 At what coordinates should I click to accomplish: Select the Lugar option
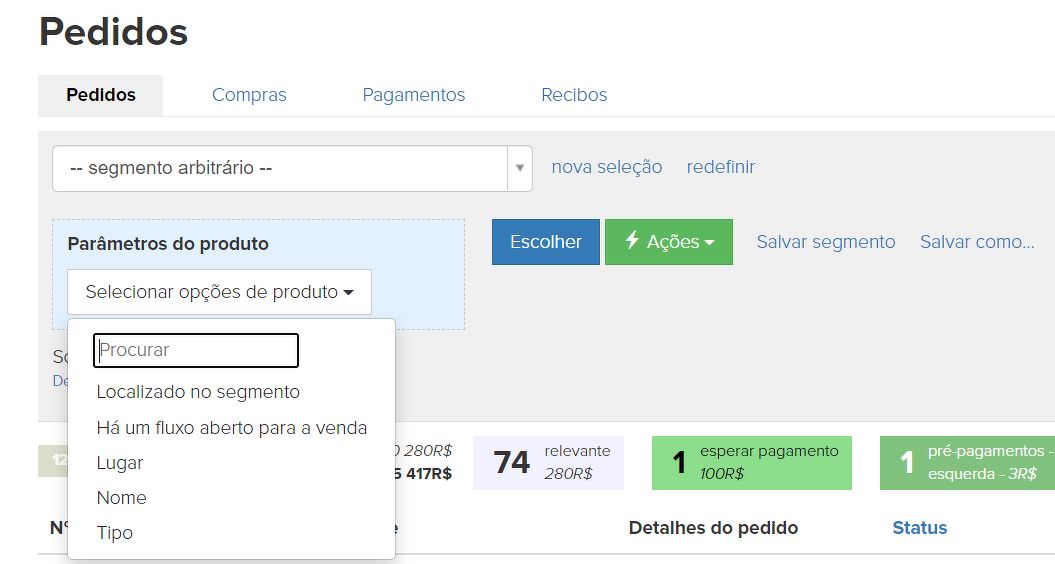[120, 463]
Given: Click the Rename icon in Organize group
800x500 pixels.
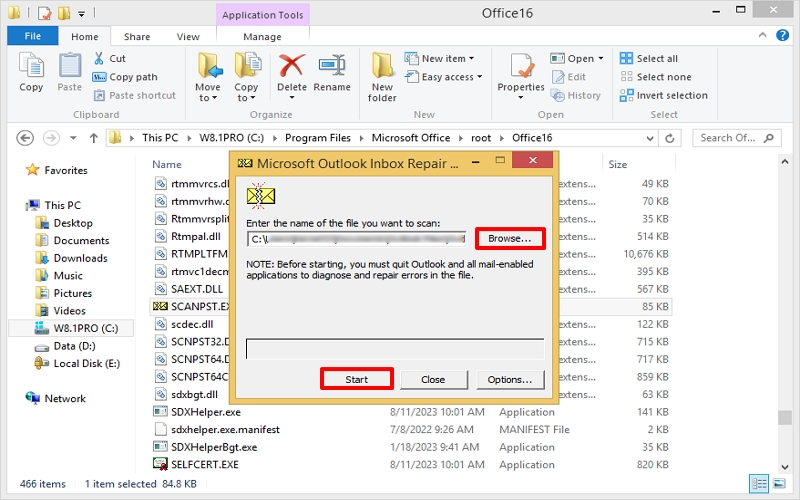Looking at the screenshot, I should [x=332, y=66].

#### TO BE DONE
Reproduce every line of the records above verbatim, omitting the pictures.

#### RESULT FOR THIS TASK
 At what coordinates should I click to accomplish: Select the Lugar option
[120, 463]
Given: Click the Rename icon in Organize group
800x500 pixels.
Looking at the screenshot, I should [x=332, y=66].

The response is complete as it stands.